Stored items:

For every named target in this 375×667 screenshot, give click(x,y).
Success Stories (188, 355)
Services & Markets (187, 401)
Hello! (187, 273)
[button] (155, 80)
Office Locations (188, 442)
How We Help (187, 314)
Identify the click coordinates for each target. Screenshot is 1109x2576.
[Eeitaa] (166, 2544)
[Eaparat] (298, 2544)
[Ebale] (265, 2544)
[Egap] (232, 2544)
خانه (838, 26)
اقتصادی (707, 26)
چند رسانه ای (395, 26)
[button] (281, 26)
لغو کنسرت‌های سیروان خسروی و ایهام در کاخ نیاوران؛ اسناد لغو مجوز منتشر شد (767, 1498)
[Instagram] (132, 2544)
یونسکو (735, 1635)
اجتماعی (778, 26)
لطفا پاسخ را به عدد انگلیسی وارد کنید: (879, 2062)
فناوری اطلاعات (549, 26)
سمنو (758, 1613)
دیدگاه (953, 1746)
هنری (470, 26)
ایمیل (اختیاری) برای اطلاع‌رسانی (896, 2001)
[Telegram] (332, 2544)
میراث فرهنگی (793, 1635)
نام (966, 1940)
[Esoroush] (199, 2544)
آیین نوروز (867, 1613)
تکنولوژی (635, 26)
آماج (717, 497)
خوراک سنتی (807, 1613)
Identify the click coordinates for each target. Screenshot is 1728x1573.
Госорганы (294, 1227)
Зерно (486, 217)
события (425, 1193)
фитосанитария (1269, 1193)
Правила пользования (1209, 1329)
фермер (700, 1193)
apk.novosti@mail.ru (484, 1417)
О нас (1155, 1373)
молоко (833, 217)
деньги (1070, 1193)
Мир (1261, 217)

WHAT TO DO: Keeping every word as it is, repeat all of the records.

RESULT FOR THIS EXERCISE:
For every named target in this 375×667 screenshot, give click(x,y).
Success Stories (188, 355)
Services & Markets (187, 401)
Hello! (187, 273)
[button] (155, 80)
Office Locations (188, 442)
How We Help (187, 314)
Identify the click coordinates for each target. Screenshot is 1109x2576.
[Eeitaa] (166, 2544)
[Eaparat] (298, 2544)
[Ebale] (265, 2544)
[Egap] (232, 2544)
خانه (838, 26)
اقتصادی (707, 26)
چند رسانه ای (395, 26)
[button] (281, 26)
لغو کنسرت‌های سیروان خسروی و ایهام در کاخ نیاوران؛ اسناد لغو مجوز منتشر شد (767, 1498)
[Instagram] (132, 2544)
یونسکو (735, 1635)
اجتماعی (778, 26)
لطفا پاسخ را به عدد انگلیسی وارد کنید: (879, 2062)
فناوری اطلاعات (549, 26)
سمنو (758, 1613)
دیدگاه (953, 1746)
هنری (470, 26)
ایمیل (اختیاری) برای اطلاع‌رسانی (896, 2001)
[Telegram] (332, 2544)
میراث فرهنگی (793, 1635)
نام (966, 1940)
[Esoroush] (199, 2544)
آیین نوروز (867, 1613)
تکنولوژی (635, 26)
آماج (717, 497)
خوراک سنتی (807, 1613)
Identify the click coordinates for each target. Screenshot is 1728x1573.
Госорганы (294, 1227)
Зерно (486, 217)
события (425, 1193)
фитосанитария (1269, 1193)
Правила пользования (1209, 1329)
фермер (700, 1193)
apk.novosti@mail.ru (484, 1417)
О нас (1155, 1373)
молоко (833, 217)
деньги (1070, 1193)
Мир (1261, 217)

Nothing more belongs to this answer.